(Problem to work on):
Find "The height and width of the screenshot is (900, 640)." in the data below; transcribe the line it appears on and each line after it, exactly, to the end, and nothing else.

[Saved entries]
┌────────

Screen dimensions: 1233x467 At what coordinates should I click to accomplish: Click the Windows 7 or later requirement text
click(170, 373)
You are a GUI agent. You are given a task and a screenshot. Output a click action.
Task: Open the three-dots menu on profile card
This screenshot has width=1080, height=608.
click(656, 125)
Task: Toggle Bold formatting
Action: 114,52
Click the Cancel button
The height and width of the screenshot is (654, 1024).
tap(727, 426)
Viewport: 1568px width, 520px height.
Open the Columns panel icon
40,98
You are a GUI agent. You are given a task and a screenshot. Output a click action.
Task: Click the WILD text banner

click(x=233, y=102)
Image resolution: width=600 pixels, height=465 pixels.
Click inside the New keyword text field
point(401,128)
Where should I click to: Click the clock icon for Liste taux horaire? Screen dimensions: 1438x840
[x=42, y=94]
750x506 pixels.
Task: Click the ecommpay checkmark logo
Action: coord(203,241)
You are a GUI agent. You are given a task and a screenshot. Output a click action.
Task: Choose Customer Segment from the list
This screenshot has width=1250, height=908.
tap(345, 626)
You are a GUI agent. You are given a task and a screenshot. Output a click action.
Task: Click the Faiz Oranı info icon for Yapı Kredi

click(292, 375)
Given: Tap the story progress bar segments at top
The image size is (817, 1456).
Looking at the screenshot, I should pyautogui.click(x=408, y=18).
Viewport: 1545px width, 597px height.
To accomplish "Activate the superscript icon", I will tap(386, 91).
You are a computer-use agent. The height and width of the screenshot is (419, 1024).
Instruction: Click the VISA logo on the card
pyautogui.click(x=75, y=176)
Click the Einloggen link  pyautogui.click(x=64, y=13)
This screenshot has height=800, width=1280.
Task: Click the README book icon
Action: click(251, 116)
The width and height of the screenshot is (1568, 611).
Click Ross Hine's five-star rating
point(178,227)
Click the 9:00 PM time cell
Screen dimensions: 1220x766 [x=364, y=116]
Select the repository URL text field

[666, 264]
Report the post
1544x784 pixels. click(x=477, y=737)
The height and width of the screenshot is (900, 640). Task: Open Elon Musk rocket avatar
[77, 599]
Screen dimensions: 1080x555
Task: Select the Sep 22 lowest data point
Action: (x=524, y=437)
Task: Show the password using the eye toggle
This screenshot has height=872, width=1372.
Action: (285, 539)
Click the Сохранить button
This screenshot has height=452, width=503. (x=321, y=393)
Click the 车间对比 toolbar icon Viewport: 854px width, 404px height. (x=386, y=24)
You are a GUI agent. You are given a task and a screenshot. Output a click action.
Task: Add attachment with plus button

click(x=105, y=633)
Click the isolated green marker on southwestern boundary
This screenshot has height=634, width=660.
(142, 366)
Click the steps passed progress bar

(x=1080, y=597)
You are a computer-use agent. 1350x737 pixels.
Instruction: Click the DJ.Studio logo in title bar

└────────

(The completed task):
The height and width of the screenshot is (900, 640). Task: Open Elon Musk rocket avatar
[77, 599]
Screen dimensions: 1080x555
Task: Select the Sep 22 lowest data point
Action: (x=524, y=437)
Task: Show the password using the eye toggle
This screenshot has height=872, width=1372.
Action: (285, 539)
Click the Сохранить button
This screenshot has height=452, width=503. (x=321, y=393)
Click the 车间对比 toolbar icon Viewport: 854px width, 404px height. (x=386, y=24)
You are a GUI agent. You are given a task and a screenshot. Output a click action.
Task: Add attachment with plus button

click(x=105, y=633)
Click the isolated green marker on southwestern boundary
This screenshot has height=634, width=660.
(142, 366)
Click the steps passed progress bar

(x=1080, y=597)
You are a computer-use agent. 1350x737 pixels.
Instruction: Click the DJ.Studio logo in title bar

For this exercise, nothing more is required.